Pfizer’s action on drug prices has set something of a sweep across the industry, which has largely followed Pfizer with promises to hold off on increasing drug prices for the remainder of the year – although the companies for the most part already took one or two rounds of price hikes earlier this year. A key question for Read is why. Did he decide to walk back on the price increases to avoid public embarrassment, or was there an opportunity to win leverage with Trump on another issue impacting the pharmaceutical industry?
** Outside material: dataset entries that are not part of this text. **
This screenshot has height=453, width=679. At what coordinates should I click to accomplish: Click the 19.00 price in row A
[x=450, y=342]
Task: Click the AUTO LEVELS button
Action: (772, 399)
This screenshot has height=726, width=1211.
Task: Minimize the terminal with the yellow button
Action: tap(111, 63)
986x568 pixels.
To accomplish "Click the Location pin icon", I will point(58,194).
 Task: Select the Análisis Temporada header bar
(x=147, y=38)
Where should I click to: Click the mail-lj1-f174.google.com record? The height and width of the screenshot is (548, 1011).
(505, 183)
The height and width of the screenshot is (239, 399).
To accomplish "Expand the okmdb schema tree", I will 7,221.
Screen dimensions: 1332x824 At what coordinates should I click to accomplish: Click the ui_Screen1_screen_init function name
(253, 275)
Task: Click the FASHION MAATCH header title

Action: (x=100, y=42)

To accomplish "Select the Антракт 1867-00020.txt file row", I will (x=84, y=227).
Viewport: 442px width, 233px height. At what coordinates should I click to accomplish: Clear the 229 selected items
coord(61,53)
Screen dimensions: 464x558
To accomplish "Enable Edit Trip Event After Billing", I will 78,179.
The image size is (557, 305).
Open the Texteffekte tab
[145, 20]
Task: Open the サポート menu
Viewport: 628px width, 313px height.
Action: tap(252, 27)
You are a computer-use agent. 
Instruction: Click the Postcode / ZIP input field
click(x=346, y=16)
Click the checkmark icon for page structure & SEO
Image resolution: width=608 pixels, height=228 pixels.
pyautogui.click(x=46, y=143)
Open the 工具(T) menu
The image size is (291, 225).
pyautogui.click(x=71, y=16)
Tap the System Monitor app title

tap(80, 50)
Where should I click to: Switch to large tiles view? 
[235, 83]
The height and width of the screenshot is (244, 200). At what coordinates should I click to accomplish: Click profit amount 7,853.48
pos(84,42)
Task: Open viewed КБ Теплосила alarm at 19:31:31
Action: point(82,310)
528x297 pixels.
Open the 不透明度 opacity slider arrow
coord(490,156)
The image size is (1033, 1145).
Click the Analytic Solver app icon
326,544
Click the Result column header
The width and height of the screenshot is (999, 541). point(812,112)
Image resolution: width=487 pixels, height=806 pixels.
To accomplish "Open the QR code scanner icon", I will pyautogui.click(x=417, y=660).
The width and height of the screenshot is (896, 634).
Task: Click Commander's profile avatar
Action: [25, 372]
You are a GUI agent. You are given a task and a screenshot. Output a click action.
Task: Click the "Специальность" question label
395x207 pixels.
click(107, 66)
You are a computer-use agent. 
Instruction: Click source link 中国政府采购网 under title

There will certainly be other important things to hear about during Pfizer’s second quarter sales and earnings call July 31. The breast cancer treatment Ibrance (palbociclib) is a huge growth-driver for the company, but the first overall survival data to read out were disappointing compared to the impressive progression-free survival data that have been seen. The data could raise some questions about the impact on the evolving use of Ibrance to treat first-line advanced breast cancer. On the other hand, Pfizer and partner Eli Lilly & Co. also announced positive Phase III data on the NGF-inhibitor tanezumab for pain, which could be a blockbuster opportunity if safety can be managed.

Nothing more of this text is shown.